Let \(\text{A} = \{1, 2, 3, 4, 5\}\) and \(\text{R}\) be a relation defined by \(\text{R} = \{(x, y) : x, y \in \text{A}, x + y = 5\}\). Then, \(\text{R}\) is

• A. reflexive and symmetric but not transitive
• B. an equivalence relation
• C. neither reflexive nor transitive
• D. neither reflexive nor symmetric but transitive

Hint:

When checking properties on small discrete sets, look for the counter-example first. For transitivity, always check paired cycles like \((a,b)\) and \((b,a)\). If their combined reflexive identity \((a,a)\) is missing from the list, you can instantly conclude that the relation is not transitive.

Answer 1

The Correct Option is C

Concept: A relation \(R\) on a non-empty set \(A\) can be categorized into various properties based on its ordered pairs \((x, y)\):
• Reflexive: If \((a, a) \in R\) for every element \(a \in A\).
• Symmetric: If \((a, b) \in R \implies (b, a) \in R\) for all \(a, b \in A\).
• Transitive: If \((a, b) \in R\) and \((b, c) \in R \implies (a, c) \in R\) for all \(a, b, c \in A\). Step 1: Writing the relation R in roster form.
The condition for the ordered pairs is \(x + y = 5\), where both elements belong to set \(A = \{1, 2, 3, 4, 5\}\). Let's trace the matching pairs:
• If \(x = 1 \implies y = 4\) (since \(1 + 4 = 5\))
• If \(x = 2 \implies y = 3\) (since \(2 + 3 = 5\))
• If \(x = 3 \implies y = 2\) (since \(3 + 2 = 5\))
• If \(x = 4 \implies y = 1\) (since \(4 + 1 = 5\))
• If \(x = 5 \implies y = 0\) (not possible because \(0 \notin A\)) Thus, in roster form, the relation is: \[ R = \{(1, 4), (2, 3), (3, 2), (4, 1)\} \]

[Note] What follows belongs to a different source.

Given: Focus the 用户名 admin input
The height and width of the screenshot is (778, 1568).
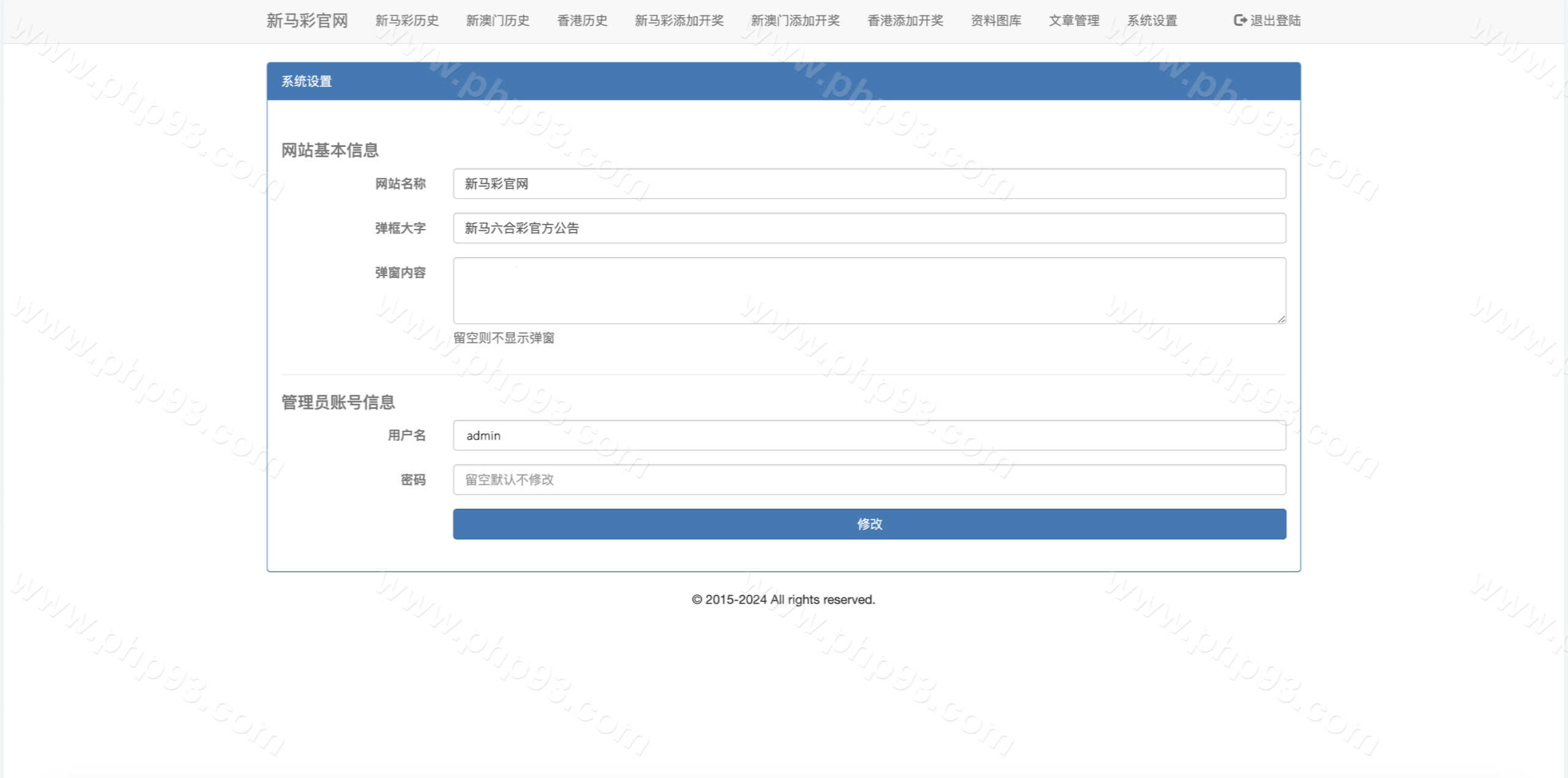Looking at the screenshot, I should (x=869, y=435).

Step 2: Testing for Reflexive, Symmetric, and Transitive properties.
1. Reflexivity check: For \(R\) to be reflexive, every element \(a \in A\) must relate to itself, i.e., \((1,1), (2,2), \dots \in R\). Since \((1, 1) \notin R\) (as \(1 + 1 = 2 \neq 5\)), \(R\) is not reflexive. 2. Symmetry check: We observe the pairs:
• \((1, 4) \in R \implies (4, 1) \in R\)
• \((2, 3) \in R \implies (3, 2) \in R\) Since \((x, y) \in R \implies (y, x) \in R\) holds true for all pairs, \(R\) is symmetric. 3. Transitivity check: For \(R\) to be transitive, if \((a, b) \in R\) and \((b, c) \in R\), then \((a, c)\) must also belong to \(R\). Let's select test pairs from our set: \[ (1, 4) \in R \quad \text{and} \quad (4, 1) \in R \] Here, \(a = 1, b = 4, c = 1\). For transitivity, \((a, c) = (1, 1)\) must belong to \(R\). However, as seen previously, \((1, 1) \notin R\). Hence, \(R\) is not transitive. Combining these observations, \(R\) is symmetric but neither reflexive nor transitive.